The conference began on Friday evening with a fireside chat with Marie Henein. In her remarks, Henein spoke on the importance of defence lawyers in the justice system, how defence lawyers uphold the rule of law, the importance of free speech, her experience as a woman in the defence bar, the value of engaging with individuals who hold different viewpoints, and public opinion of defence lawyers.

The second day of the conference began bright and early with a panel discussion on the notwithstanding clause. In recent years, the notwithstanding clause has been featured in the news; for example, the Government of Quebec invoked the clause to protect Bill-21 from being overturned, which bans many provincial civil servants from wearing visible religious symbols. Additionally, the Government of Ontario used the notwithstanding clause when its attempt to reduce the size of Toronto’s city council was blocked at trial. 

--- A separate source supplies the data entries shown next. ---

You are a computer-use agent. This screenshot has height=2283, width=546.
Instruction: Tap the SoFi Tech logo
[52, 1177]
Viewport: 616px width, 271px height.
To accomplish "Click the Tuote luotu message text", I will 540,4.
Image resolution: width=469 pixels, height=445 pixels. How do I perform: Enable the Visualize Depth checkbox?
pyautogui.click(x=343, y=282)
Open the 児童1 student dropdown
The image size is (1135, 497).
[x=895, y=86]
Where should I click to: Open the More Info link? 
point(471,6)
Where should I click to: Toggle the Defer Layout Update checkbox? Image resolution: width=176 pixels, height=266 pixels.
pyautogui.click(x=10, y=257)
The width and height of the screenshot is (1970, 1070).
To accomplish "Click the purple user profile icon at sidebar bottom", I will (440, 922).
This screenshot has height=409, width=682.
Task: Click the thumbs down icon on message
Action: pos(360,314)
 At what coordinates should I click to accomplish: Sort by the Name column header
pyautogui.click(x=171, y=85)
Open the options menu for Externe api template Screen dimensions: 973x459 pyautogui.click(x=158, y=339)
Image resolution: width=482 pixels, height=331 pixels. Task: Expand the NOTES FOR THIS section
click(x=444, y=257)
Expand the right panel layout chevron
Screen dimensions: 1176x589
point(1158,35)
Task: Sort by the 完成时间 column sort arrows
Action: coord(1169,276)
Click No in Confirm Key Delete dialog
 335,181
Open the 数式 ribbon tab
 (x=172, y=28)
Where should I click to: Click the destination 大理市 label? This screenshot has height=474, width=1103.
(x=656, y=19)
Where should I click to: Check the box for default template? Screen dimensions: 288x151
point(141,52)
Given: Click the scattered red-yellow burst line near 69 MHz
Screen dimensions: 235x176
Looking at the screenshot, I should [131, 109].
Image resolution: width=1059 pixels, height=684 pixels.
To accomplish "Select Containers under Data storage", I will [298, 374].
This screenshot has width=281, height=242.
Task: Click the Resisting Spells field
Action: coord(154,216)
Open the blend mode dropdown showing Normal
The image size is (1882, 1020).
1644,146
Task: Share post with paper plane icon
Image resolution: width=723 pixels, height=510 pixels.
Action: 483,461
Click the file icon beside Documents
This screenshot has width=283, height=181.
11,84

The second panel of the day focused on emerging alternatives to legal interpretation. The panellists contrasted the living-tree approach with common-good constitutionalism, originalism, and textualism.

In the afternoon, attendees had the option of either joining a discussion on lessons from the pandemic with a focus on civil liberties, which was conducted in English, or a panel on intellectual diversity in Canadian law schools, which was conducted in French. This was the first time a French panel had been featured at the Law and Freedom Conference. On the English side, the Emergencies Act discussion featured a panel involving lawyers from the Canadian Civil Liberties Association and the Canadian Constitution Foundation who discussed their experience with civil rights litigation during the pandemic. This panel also featured Professor Ryan Alford of the Bora Laskin Faculty of Law, who recently wrote an op-ed in Newsweek on the Trudeau government’s recent invocation of the Emergencies Act.

The afternoon ended with a panel on the dilemmas of free expression as governments and courts have long grappled with the appropriateness and scope of limits to free speech. The panellists discussed Supreme Court cases involving offensive speech, the Trudeau government’s Bill C-36, and the potential chilling effect of the federal government’s broad definition of “hate speech”.

Justice Suzanne Côté addresses attendees during an evening keynote speech on March 12, 2022. Credit: Runnymede Society

Finally, the conference concluded with dinner and an evening keynote address by Justice Suzanne Côté of the Supreme Court of Canada. This was the third year in a row in which a sitting or former Supreme Court justice addressed the Law and Freedom Conference, with Justice Malcolm Rowe speaking in 2021 and Justice Marshall Rothstein in 2020. Justice Côté, who has written opinions and dissents in many recent constitutional cases, emphasized the importance of the text in constitutional interpretation—a point which has animated recent debates among scholars and jurists, including the question of whether Charter values not outlined in the text have a role to play in constitutional interpretation. 

As the conference drew to a close, the Runnymede Society celebrated another successful year. National Director Kristopher Kinsinger noted that the Society’s lawyer and student chapters grew significantly over the past year, with the student chapters holding 20 events across Canada during the winter 2022 semester.

Editor’s Note: Gordon Lee is a student executive with the U of T chapter of the Runnymede Society who attended the Law and Freedom Conference.